Une étude publiée le 21 mai par la Confédération des petites et moyennes entreprises (CPME) révèle que près de 80% des très petites (TPE) et petites et moyennes entreprises (PME) en France subissent les conséquences de la guerre au Moyen-Orient. Cette enquête, menée auprès de 2 300 chefs d'entreprise entre le 28 avril et le 12 mai, met en lumière l'impact "significatif" que ce conflit exerce sur leur production.
La CPME souligne que de nombreux secteurs ressentent cette pression, entraînant des perturbations dans les chaînes d'approvisionnement et une hausse des coûts. Les résultats montrent que le climat économique actuel complique davantage la situation déjà fragile de nombreuses entreprises. Les petites structures, peu préparées à faire face à des chocs externes, en souffrent particulièrement.
D'après les analyses de la situation par des experts économiques, telles que celles rapportées par Le Monde, cette crise est exacerbée par des conditions de marché déjà tendues, et pourrait conduire à des pertes d'emplois si la situation persiste.
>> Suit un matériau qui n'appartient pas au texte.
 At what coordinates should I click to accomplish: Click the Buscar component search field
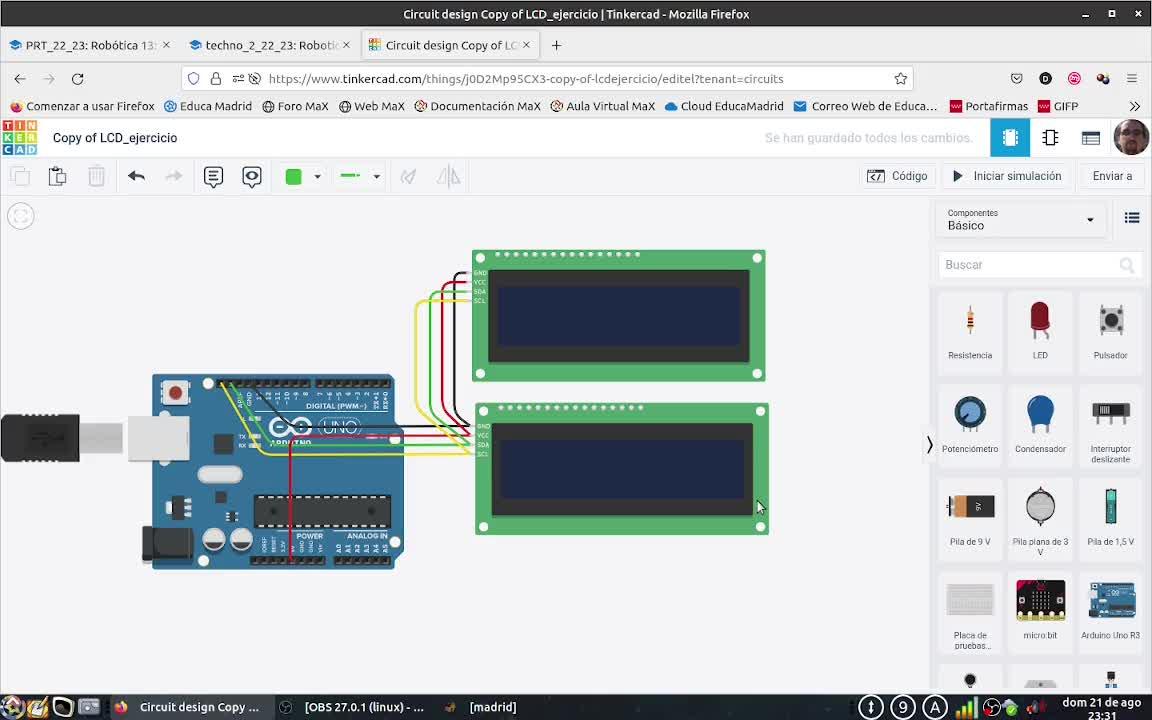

Certaines entreprises, dans des secteurs comme l'import-export, font état d'une baisse significative de l'activité, ce qui pourrait les mener à des licenciements.
Lisette Bernard, une responsable de PME, confie : "Nous avons déjà subi des retards de livraison, et chaque jour qui passe, la situation devient plus inquiétante." Ceci illustre la vulnérabilité des petites entreprises face à des crises géopolitiques. En somme, l'impact de la guerre au Moyen-Orient se fait sentir bien au-delà des zones de conflit, affectant le quotidien économique des Français.